=== Section Start ===

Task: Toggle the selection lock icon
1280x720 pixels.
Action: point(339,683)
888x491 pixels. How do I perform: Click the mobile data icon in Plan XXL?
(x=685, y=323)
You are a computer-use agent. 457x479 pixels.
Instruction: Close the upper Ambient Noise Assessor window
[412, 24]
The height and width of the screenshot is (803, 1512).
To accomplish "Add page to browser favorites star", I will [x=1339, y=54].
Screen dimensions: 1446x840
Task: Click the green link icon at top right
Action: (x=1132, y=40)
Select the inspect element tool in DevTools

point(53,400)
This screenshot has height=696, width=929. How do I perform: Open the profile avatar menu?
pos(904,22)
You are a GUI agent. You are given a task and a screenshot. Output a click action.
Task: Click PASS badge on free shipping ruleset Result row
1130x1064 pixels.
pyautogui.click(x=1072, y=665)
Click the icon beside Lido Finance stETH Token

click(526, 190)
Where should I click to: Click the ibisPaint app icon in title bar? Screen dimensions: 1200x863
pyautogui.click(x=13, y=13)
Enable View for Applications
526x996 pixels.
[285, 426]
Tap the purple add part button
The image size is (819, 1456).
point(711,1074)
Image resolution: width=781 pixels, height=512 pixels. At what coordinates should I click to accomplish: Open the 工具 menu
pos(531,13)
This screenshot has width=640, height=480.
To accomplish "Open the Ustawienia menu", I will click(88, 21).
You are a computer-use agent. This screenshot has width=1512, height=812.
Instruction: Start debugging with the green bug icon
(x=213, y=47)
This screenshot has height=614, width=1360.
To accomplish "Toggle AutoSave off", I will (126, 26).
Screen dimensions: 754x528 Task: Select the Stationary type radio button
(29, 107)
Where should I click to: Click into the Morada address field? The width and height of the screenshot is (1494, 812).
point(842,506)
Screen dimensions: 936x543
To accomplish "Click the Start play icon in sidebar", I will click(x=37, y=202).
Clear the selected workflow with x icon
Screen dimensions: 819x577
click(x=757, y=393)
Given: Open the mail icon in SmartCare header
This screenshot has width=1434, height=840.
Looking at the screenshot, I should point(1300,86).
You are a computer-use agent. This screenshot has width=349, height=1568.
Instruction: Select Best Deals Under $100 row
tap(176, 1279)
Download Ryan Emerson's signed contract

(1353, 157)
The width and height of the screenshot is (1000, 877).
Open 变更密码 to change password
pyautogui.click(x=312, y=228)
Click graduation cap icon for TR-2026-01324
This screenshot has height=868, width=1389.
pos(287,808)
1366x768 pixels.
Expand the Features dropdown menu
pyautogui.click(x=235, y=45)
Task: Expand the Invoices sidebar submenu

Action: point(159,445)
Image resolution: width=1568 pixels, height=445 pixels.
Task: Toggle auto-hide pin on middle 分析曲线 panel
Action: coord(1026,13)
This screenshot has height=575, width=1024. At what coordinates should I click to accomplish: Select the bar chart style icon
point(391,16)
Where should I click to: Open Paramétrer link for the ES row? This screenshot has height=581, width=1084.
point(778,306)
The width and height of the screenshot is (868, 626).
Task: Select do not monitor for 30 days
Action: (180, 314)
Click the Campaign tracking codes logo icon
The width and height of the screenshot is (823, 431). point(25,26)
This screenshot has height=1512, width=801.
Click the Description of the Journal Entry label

=== Section End ===

- _What you should do_
Exactly as written, output the material once more.

- _Answer area_
Task: Toggle the selection lock icon
1280x720 pixels.
Action: point(339,683)
888x491 pixels. How do I perform: Click the mobile data icon in Plan XXL?
(x=685, y=323)
You are a computer-use agent. 457x479 pixels.
Instruction: Close the upper Ambient Noise Assessor window
[412, 24]
The height and width of the screenshot is (803, 1512).
To accomplish "Add page to browser favorites star", I will [x=1339, y=54].
Screen dimensions: 1446x840
Task: Click the green link icon at top right
Action: (x=1132, y=40)
Select the inspect element tool in DevTools

point(53,400)
This screenshot has height=696, width=929. How do I perform: Open the profile avatar menu?
pos(904,22)
You are a GUI agent. You are given a task and a screenshot. Output a click action.
Task: Click PASS badge on free shipping ruleset Result row
1130x1064 pixels.
pyautogui.click(x=1072, y=665)
Click the icon beside Lido Finance stETH Token

click(526, 190)
Where should I click to: Click the ibisPaint app icon in title bar? Screen dimensions: 1200x863
pyautogui.click(x=13, y=13)
Enable View for Applications
526x996 pixels.
[285, 426]
Tap the purple add part button
The image size is (819, 1456).
point(711,1074)
Image resolution: width=781 pixels, height=512 pixels. At what coordinates should I click to accomplish: Open the 工具 menu
pos(531,13)
This screenshot has width=640, height=480.
To accomplish "Open the Ustawienia menu", I will click(88, 21).
You are a computer-use agent. This screenshot has width=1512, height=812.
Instruction: Start debugging with the green bug icon
(x=213, y=47)
This screenshot has height=614, width=1360.
To accomplish "Toggle AutoSave off", I will (126, 26).
Screen dimensions: 754x528 Task: Select the Stationary type radio button
(29, 107)
Where should I click to: Click into the Morada address field? The width and height of the screenshot is (1494, 812).
point(842,506)
Screen dimensions: 936x543
To accomplish "Click the Start play icon in sidebar", I will click(x=37, y=202).
Clear the selected workflow with x icon
Screen dimensions: 819x577
click(x=757, y=393)
Given: Open the mail icon in SmartCare header
This screenshot has width=1434, height=840.
Looking at the screenshot, I should point(1300,86).
You are a computer-use agent. This screenshot has width=349, height=1568.
Instruction: Select Best Deals Under $100 row
tap(176, 1279)
Download Ryan Emerson's signed contract

(1353, 157)
The width and height of the screenshot is (1000, 877).
Open 变更密码 to change password
pyautogui.click(x=312, y=228)
Click graduation cap icon for TR-2026-01324
This screenshot has height=868, width=1389.
pos(287,808)
1366x768 pixels.
Expand the Features dropdown menu
pyautogui.click(x=235, y=45)
Task: Expand the Invoices sidebar submenu

Action: point(159,445)
Image resolution: width=1568 pixels, height=445 pixels.
Task: Toggle auto-hide pin on middle 分析曲线 panel
Action: coord(1026,13)
This screenshot has height=575, width=1024. At what coordinates should I click to accomplish: Select the bar chart style icon
point(391,16)
Where should I click to: Open Paramétrer link for the ES row? This screenshot has height=581, width=1084.
point(778,306)
The width and height of the screenshot is (868, 626).
Task: Select do not monitor for 30 days
Action: (180, 314)
Click the Campaign tracking codes logo icon
The width and height of the screenshot is (823, 431). point(25,26)
This screenshot has height=1512, width=801.
Click the Description of the Journal Entry label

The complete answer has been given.